Assignment
Lines from the one containing "Viewport: 1221px width, 715px" through the last line of the data are to be repeated word for word, both ends included.
-- Information shown follows --
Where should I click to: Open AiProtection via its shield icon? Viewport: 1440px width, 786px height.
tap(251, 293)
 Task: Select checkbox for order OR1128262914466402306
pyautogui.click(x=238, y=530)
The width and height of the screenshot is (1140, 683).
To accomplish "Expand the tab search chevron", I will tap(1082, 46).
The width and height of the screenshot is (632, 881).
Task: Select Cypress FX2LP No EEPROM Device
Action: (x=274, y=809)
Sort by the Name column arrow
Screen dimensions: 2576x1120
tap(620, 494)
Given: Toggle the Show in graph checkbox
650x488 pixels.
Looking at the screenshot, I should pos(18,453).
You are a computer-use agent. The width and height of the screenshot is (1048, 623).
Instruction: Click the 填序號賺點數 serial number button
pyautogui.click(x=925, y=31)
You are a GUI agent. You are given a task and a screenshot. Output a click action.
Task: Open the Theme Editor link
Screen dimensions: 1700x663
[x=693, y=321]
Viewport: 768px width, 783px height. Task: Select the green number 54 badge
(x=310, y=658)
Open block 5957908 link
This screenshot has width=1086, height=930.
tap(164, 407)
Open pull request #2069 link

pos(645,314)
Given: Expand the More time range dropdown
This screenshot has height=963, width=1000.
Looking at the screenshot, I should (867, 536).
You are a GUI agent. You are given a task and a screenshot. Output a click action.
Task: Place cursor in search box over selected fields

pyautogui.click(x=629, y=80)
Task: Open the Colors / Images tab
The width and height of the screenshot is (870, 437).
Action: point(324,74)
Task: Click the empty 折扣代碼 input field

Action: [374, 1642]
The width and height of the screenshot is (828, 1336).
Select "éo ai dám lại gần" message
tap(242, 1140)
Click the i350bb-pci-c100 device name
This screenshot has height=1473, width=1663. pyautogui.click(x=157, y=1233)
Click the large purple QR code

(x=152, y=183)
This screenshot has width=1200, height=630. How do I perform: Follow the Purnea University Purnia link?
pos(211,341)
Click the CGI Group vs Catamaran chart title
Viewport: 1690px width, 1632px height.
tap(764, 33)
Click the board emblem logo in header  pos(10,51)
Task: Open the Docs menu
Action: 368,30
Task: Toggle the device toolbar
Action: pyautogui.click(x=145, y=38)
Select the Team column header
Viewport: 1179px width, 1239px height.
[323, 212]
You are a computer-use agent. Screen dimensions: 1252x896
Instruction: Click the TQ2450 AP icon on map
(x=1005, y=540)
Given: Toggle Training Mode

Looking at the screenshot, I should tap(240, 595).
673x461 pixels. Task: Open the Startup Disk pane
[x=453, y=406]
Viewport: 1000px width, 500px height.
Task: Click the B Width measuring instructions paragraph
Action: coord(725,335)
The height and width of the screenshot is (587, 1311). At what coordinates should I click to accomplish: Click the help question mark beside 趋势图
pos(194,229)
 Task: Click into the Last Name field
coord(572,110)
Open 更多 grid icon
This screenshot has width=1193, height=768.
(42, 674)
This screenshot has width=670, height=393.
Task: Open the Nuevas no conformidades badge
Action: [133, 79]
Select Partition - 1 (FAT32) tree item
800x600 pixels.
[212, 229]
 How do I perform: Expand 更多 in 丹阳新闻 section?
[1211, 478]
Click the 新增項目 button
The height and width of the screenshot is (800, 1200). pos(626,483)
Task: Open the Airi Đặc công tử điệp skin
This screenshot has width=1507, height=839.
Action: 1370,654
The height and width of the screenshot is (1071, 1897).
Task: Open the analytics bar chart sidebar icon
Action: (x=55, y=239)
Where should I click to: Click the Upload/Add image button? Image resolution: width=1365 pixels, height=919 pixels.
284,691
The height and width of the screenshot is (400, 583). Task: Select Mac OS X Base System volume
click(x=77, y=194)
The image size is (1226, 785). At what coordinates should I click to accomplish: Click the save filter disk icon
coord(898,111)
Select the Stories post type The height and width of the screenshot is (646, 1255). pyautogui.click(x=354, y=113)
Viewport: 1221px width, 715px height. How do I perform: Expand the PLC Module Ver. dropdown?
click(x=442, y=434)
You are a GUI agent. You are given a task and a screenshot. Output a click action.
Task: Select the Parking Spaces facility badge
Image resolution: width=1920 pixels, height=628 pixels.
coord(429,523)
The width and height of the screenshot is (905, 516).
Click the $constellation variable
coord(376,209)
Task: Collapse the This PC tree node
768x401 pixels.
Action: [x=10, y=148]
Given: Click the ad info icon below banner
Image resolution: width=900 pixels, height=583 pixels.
-- Information shown concluded --
Reply
Viewport: 1221px width, 715px height. How do I perform: Expand the PLC Module Ver. dropdown?
click(x=442, y=434)
You are a GUI agent. You are given a task and a screenshot. Output a click action.
Task: Select the Parking Spaces facility badge
Image resolution: width=1920 pixels, height=628 pixels.
coord(429,523)
The width and height of the screenshot is (905, 516).
Click the $constellation variable
coord(376,209)
Task: Collapse the This PC tree node
768x401 pixels.
Action: [x=10, y=148]
Given: Click the ad info icon below banner
Image resolution: width=900 pixels, height=583 pixels.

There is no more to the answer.